▶ _Texto extraído_
Por entonces se trataba de una casa de veraneo modesta, a metros del río (con el correr de los años, se fue alejando). Se la jeraquizó como palazzo neoclásico recién en 1930 –se cerró el patio central, se revistieron las columnas, se le agregó un techo corredizo, pisos calcáreos y puertas vidriadas– a tono con las exquisitas casonas de 1800 que la rodean.
Tuvo varios usos –depósito, taller de artistas y agencia de publicidad– hasta que fue adquirida en 2003 con fines de convertirla en hotel. No un hotel cualquiera, sino uno destinado a los familiares, de aquí y del exterior, de los vecinos de San Isidro. En lugar de tener que hospedarlos en las casas, tendrían una buena base, en inmejorable ubicación, para estar cerca de los afectos.
“Estábamos convencidos de que los huéspedes iban a ser básicamente familiares de los vecinos, pero resultó que había un público corporativo no atendido que nos desbordó y el turismo de cercanía enseguida nos incluyó como destino”, explica Betina Ruzal, la actual gerenta.

▶ _Entradas proporcionadas_
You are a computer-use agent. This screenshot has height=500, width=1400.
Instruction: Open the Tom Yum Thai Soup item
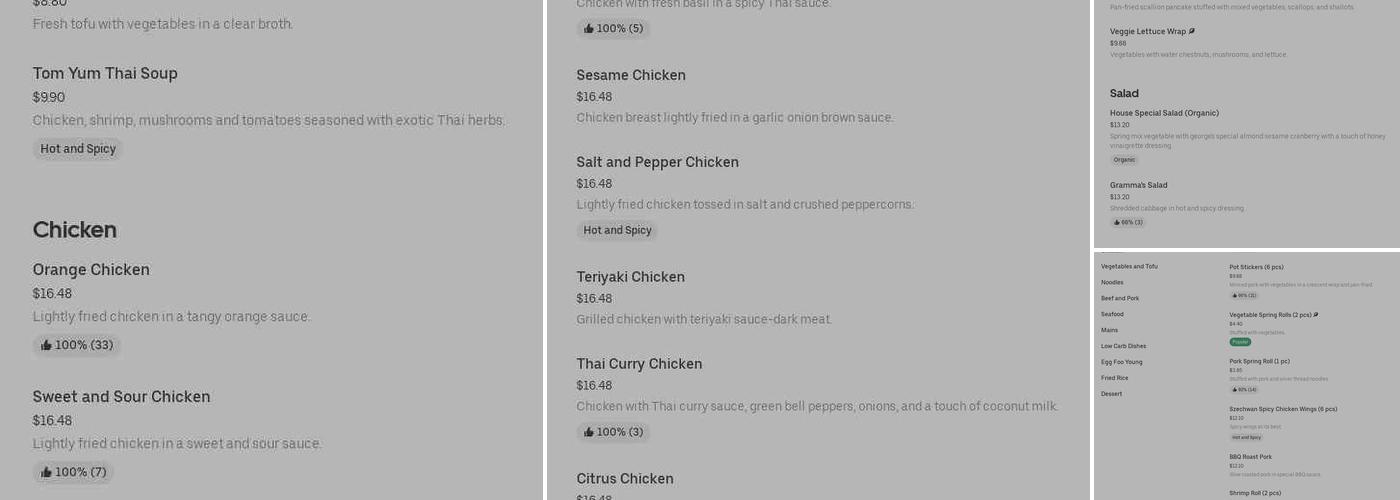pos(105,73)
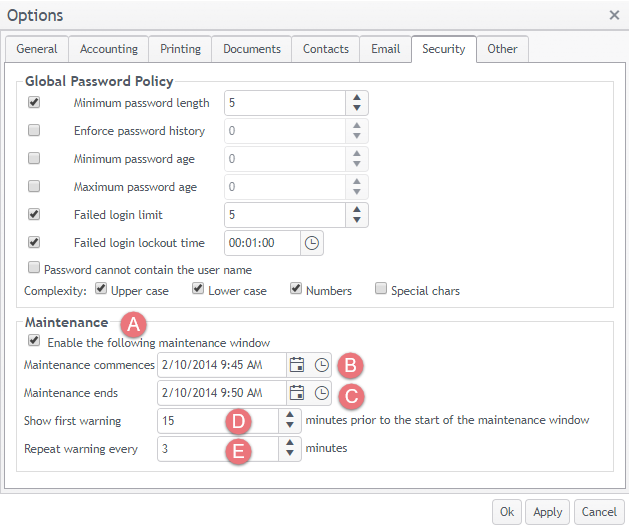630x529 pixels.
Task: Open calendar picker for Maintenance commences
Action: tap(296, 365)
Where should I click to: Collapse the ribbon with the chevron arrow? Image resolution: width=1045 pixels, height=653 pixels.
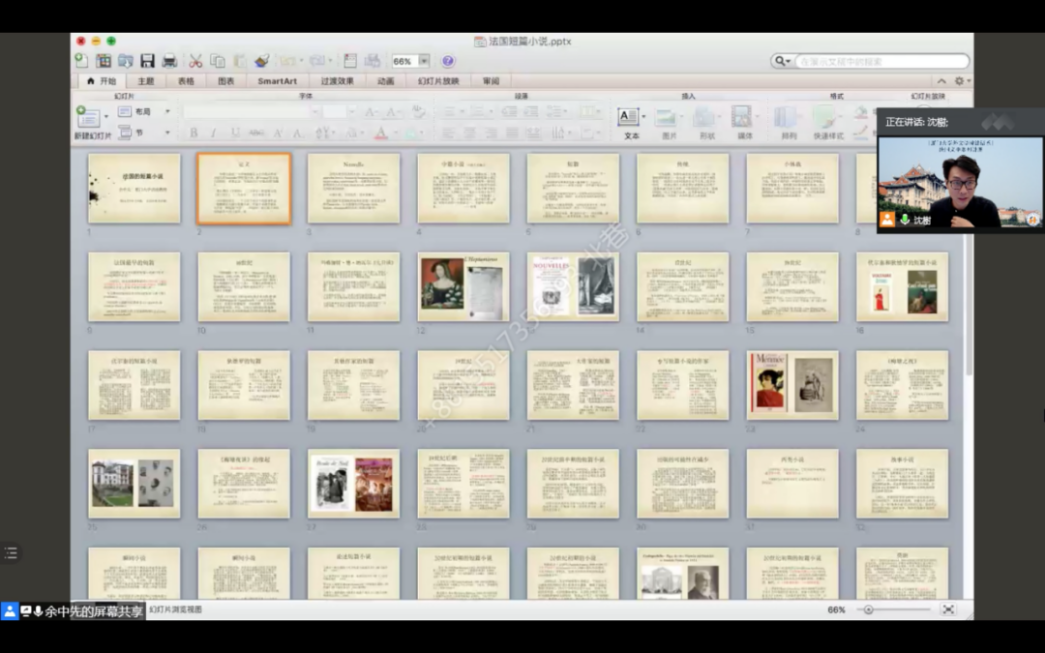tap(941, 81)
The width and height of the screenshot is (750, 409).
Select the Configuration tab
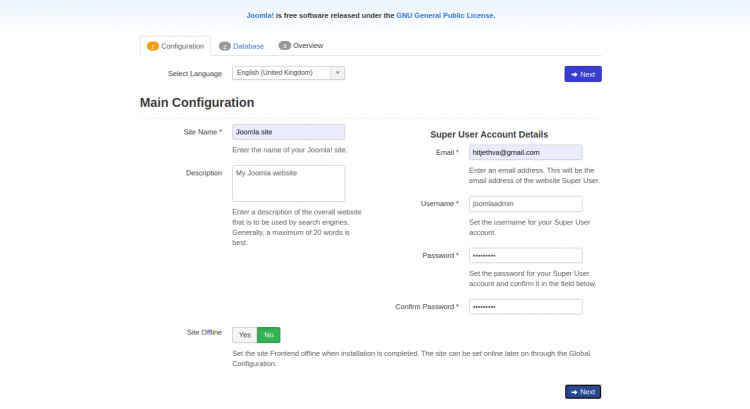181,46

▶ _Acciones requeridas_
(a) Responda estas preguntas según el texto extraído:
(i) ¿En qué año se jerarquizó la casa como palazzo neoclásico?
(ii) ¿En qué año fue adquirida para convertirla en hotel?
(iii) ¿Qué cargo ocupa actualmente Betina Ruzal?
(b) Cite sin cambios el fragmento del texto extraído que empieza con las palabras "Por entonces se" y concluye con "que la rodean.".

▶ _Respuestas_
(a)
(i) En 1930.
(ii) En 2003.
(iii) Es la actual gerenta.

(b)
Por entonces se trataba de una casa de veraneo modesta, a metros del río (con el correr de los años, se fue alejando). Se la jeraquizó como palazzo neoclásico recién en 1930 –se cerró el patio central, se revistieron las columnas, se le agregó un techo corredizo, pisos calcáreos y puertas vidriadas– a tono con las exquisitas casonas de 1800 que la rodean.